6
votes

We want to improve the costs of running a specific Apache Beam pipeline (Python SDK) in GCP Dataflow.

We have built a memory-intensive Apache Beam pipeline, which requires approximately 8.5 GB of RAM to be run on each executor. A large machine learning model is currently loaded in a transformation DoFn.setup method so we can precompute recommendations for a few millions of users.

The existing GCP Compute Engine machine types either have a lower memory/vCPU ratio than we require (up to 8GB RAM per vCPU) or a much higher proportion (24GB RAM per vCPU): https://cloud.google.com/compute/docs/machine-types#machine_type_comparison

We have successfully run this pipeline by using the GCP m1-ultramem-40 machine type. However, the hardware usage - and therefore, the costs - were sub-optimal. This machine type has a ratio of 24 GB RAM per vCPU. When using it to run the said pipeline, the VMs used less than 36% of the memory available - but, as expected, we paid for it all.

When attempting to run the same pipeline using a custom-2-13312 machine type (2 vCPU and 13 GB RAM), Dataflow crashed, with the error:

   Root cause: The worker lost contact with the service.

While monitoring the Compute Engine instances running the Dataflow job, it was clear that they were running out of memory. Dataflow tried to load the model in memory twice - once per vCPU - but the available memory was only enough for one.

If we were able to inform Apache Beam/Dataflow that a particular transformation requires a specific amount of memory, the problem would be solved. But we didn't manage to find a way of achieving this.

The other solution we could think of was to try to change the ratio of Dataflow executors per Compute Engine VM. This would allow us to find a ratio in which we would waste as little vCPU as possible while respecting the pipeline memory requirements. While using the previously mentioned custom-2-13312 machine type, we attempted to run the pipeline using the following configurations:

  1. --number_of_worker_harness_threads=1 --experiments=use_runner_v2
  2. --experiments=no_use_multiple_sdk_containers --experiments=beam_fn_api
  3. --sdk_worker_parallelism=1

When using (1), we managed to have a single thread, but Dataflow spawned two Python executor processes per VM. It resulted in the pipeline crashing as there was an attempt of loading the model to memory twice when there was enough space for only one.

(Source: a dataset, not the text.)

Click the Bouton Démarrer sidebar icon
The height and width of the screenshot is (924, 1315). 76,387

When using (2), a single Python process was spawn per VM, but it ran using two threads. Each of those threads tried to load the model, and the VM runs out of memory. Approach (3) had a very similar outcome to (1) and (2).

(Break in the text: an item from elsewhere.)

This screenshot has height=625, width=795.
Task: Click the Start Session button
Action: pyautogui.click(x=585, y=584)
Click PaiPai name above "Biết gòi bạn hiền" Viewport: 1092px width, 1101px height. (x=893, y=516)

It was not possible to combine multiple of these configurations.

Would there be a (set of) configuration(s) which would allow us to have control on the number of executors of Dataflow per VM?

Are there any other alternatives to reducing the costs which we might not have though of?

2
I have a same problem (I think). How did you check memory usage of the job? job metrics tab only shows CPU usage?Kazuki
I profiled the memory in the compute engine instances which were running the pipeline. A simple way of doing this is by SSHing into the VMs & using top. By doing this, you should be able to see the memory available decreasing until the VM no longer has any memory available and it gets killed.Tatiana Al-Chueyr

2 Answers

3
votes

We are working on long-term solutions to these problems, but here is a tactical fix that should prevent the model duplication that you saw in approaches 1 and 2:

Share the model in a VM across workers, to avoid it being duplicated in each worker. Use the following utility (https://github.com/apache/beam/blob/master/sdks/python/apache_beam/utils/shared.py), which is available out of the box in Beam 2.24 If you are using an earlier version of Beam, copy just the shared.py to your project and use it as user code.

2
votes

I don't think that at this moment there's an option to control the number of executors per VM, it seems that the closest that you will get there is by using the option (1) and assume a Python executor per core.

Option (1)

--number_of_worker_harness_threads=1 --experiments=use_runner_v2

To compensate on the cpu-mem ratio you need, I'd suggest using custom machines with extended memory. This approach should be more cost-effective.

For example, the cost of a running a single executor and a single thread on a n1-standard-4 machine (4 CPUs - 15GB) will be roughly around 30% more expensive than running the same workload using a custom-1-15360-ext (1 CPU - 15GB) custom machine.